American baseball player (1921–1979)

Robert Vincent Chesnes (May 6, 1921 – May 23, 1979) was an American professional baseball player, a right-handed pitcher who worked in 61 games pitched in the Major Leagues from 1948 through 1950 for the Pittsburgh Pirates. The native of Oakland, California, stood 6 ft tall and weighed 180 lb.

Chesnes entered organized baseball in 1940 as an infielder in the Class D Northeast Arkansas League. He began his conversion to full-time pitcher the following season. Then, after 1942, his professional career was interrupted by three years of service (1943–45) in the United States Coast Guard during World War II.

Returning to baseball in 1946, he posted three highly successful consecutive seasons, including a stellar rookie year in Major League Baseball. After going 18–6 with a 1.52 earned run average in the Class C Pioneer League in 1946, Chesnes was promoted all the way to the Triple-A San Francisco Seals of the Pacific Coast League for 1947. There he won 22 games and lost eight, leading the PCL in winning percentage (.733) as well as in earned run average with a 2.32 mark. That off-season, the Pirates acquired Chesnes from the unaffiliated Seals for $100,000 and four players (including outfielder Gene Woodling and catcher Dixie Howell).

Chesnes made his MLB debut on his 27th birthday in relief against the New York Giants, but soon became a starting pitcher in the Pittsburgh rotation.

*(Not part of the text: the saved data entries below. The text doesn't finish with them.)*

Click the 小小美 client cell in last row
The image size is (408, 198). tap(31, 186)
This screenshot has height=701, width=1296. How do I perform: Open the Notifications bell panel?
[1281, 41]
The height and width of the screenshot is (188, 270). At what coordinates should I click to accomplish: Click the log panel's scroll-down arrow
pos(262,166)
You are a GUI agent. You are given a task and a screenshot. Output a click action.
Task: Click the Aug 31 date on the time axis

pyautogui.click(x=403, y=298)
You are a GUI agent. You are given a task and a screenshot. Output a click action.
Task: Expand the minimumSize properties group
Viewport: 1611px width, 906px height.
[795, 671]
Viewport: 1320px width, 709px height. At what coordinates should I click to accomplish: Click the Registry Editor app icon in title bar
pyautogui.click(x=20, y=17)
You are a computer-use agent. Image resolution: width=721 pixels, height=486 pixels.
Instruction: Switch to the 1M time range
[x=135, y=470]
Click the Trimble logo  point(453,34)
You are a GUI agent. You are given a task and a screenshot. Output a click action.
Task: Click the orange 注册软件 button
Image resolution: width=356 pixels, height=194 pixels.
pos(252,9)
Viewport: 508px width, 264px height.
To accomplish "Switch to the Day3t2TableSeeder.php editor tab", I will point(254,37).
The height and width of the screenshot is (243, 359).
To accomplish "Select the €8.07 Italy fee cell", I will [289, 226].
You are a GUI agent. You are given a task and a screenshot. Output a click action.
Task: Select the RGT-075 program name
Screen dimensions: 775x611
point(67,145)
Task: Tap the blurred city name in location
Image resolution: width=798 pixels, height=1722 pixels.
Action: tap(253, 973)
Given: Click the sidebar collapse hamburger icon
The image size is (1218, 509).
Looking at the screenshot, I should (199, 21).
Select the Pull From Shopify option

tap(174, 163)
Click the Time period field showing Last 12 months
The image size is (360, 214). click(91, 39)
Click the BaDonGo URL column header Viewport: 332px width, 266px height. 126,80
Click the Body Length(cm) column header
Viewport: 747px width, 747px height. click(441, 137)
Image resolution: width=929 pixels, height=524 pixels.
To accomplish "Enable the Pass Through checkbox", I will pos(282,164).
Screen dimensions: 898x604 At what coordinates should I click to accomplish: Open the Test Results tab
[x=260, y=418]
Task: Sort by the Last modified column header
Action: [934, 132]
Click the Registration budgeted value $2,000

He won 14 of 20 decisions with 15 complete games and a earned run average of 3.57, as the Pirates climbed into the National League's first division. His 14 victories led the Bucs, and the switch-hitting former infielder also batted a strong .275 in 98 at bats, best among Pirate pitchers. But Chesnes' final two seasons in Pittsburgh were plagued by arm miseries. He went only 10–16 during 1949–50 and his ERA ballooned to a composite 5.81. Chesnes spent part of 1950 and all of 1951 in the minor leagues before leaving the game.

All told, he allowed 377 hits and 189 bases on balls with 130 strikeouts in 3782/3 innings pitched during his MLB career, with one shutout and one save. As a hitter, Chesnes had a lifetime batting average of .256, with two home runs and 15 runs batted in.